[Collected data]
##########

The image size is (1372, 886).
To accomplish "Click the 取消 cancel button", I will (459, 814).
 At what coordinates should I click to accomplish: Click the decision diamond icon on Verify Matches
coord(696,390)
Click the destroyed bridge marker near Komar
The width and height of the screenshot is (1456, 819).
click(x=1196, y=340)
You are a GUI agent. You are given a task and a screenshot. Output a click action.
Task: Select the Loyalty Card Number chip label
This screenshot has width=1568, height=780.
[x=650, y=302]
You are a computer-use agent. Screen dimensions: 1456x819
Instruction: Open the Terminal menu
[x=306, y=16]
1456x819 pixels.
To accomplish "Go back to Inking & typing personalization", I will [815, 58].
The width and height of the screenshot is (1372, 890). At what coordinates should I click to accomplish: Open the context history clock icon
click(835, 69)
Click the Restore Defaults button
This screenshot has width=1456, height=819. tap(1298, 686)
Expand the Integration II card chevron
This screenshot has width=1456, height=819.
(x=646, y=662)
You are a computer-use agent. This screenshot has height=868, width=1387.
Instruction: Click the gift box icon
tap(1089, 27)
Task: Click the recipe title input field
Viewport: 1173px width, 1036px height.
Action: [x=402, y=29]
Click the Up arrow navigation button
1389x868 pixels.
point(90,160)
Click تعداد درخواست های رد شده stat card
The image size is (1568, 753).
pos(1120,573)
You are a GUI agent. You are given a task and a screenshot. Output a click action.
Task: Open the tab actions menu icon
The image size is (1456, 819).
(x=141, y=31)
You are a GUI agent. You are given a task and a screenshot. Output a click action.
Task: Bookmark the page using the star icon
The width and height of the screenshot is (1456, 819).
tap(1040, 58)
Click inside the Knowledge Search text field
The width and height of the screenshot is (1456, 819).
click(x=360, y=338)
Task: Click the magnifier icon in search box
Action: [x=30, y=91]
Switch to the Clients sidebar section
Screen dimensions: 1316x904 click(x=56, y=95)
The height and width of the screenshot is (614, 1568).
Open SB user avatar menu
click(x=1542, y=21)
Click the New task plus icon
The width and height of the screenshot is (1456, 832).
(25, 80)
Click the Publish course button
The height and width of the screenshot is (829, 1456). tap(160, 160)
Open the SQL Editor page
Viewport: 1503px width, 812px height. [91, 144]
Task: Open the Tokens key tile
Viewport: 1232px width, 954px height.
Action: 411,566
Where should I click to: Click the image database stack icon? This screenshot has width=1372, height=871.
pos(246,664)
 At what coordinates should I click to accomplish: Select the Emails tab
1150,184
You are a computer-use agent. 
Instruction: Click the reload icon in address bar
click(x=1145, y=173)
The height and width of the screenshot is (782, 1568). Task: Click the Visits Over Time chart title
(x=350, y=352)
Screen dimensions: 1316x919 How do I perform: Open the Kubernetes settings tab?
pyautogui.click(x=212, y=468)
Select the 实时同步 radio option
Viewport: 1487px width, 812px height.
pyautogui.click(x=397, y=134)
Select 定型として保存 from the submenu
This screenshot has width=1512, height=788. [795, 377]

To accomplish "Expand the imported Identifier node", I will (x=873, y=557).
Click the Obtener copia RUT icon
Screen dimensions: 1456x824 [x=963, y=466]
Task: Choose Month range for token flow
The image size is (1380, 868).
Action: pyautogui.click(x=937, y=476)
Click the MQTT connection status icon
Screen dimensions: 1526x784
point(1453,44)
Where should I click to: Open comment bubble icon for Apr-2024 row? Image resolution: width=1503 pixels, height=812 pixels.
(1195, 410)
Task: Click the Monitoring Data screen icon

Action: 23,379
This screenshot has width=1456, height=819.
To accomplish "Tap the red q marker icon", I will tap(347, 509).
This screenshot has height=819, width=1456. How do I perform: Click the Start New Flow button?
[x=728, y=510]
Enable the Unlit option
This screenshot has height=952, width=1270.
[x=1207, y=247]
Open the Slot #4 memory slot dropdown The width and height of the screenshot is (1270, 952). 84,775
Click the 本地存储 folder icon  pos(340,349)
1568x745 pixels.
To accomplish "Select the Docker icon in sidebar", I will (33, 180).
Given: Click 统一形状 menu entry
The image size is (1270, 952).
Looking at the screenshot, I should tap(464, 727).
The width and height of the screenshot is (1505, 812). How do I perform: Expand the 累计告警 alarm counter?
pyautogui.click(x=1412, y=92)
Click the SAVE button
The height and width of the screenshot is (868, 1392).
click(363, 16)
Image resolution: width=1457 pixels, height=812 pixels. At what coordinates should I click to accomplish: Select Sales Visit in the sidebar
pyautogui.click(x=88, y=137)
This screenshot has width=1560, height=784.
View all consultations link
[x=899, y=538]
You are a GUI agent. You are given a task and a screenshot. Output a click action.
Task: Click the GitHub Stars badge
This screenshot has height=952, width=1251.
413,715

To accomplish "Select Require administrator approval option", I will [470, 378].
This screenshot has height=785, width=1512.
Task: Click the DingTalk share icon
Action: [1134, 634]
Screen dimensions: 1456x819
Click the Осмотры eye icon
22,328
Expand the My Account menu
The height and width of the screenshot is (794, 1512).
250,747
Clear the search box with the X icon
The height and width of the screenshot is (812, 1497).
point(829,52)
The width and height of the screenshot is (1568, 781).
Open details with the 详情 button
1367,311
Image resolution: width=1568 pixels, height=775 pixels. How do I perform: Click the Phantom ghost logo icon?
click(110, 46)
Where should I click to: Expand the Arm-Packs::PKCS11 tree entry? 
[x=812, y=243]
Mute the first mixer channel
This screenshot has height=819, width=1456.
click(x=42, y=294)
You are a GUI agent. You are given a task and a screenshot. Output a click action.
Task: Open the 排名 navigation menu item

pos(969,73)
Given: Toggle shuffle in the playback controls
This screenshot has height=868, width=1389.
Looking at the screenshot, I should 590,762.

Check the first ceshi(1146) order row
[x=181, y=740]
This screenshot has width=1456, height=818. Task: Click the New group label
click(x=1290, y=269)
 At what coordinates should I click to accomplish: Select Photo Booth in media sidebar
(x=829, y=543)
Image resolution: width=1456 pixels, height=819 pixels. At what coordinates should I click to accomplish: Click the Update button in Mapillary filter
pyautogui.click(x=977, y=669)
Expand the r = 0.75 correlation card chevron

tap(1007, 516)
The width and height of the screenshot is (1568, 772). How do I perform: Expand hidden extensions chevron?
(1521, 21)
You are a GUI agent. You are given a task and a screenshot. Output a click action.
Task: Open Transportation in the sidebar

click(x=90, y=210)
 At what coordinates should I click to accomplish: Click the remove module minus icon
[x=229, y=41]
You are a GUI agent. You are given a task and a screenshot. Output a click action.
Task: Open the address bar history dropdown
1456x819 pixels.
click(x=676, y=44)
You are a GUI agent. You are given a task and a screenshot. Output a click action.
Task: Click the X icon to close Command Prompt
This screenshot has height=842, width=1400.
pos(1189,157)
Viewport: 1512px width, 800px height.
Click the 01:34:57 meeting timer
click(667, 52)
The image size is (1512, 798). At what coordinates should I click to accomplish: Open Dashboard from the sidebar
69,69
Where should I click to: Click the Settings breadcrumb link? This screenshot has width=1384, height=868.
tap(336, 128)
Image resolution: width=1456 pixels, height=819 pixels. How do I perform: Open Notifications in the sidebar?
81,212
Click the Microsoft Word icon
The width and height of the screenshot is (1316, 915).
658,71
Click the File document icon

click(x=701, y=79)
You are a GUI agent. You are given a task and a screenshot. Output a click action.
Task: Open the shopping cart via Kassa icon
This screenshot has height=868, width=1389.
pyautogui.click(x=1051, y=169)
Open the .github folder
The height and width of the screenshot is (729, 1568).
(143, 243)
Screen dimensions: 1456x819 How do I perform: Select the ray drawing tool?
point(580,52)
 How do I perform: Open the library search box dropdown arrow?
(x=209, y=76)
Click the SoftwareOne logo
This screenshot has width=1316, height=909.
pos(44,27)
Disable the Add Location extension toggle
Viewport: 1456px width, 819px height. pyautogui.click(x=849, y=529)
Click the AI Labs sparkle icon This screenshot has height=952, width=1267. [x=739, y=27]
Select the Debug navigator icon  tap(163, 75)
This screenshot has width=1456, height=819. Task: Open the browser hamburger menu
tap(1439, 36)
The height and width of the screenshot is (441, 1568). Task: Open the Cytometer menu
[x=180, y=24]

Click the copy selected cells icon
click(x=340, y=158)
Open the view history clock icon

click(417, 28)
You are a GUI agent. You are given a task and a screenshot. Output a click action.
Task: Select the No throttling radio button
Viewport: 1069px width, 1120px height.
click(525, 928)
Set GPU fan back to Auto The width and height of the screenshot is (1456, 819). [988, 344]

##########

### Work task
Report all lines above with "marker".

### Exercise solution
Click the destroyed bridge marker near Komar
To accomplish "Tap the red q marker icon", I will tap(347, 509).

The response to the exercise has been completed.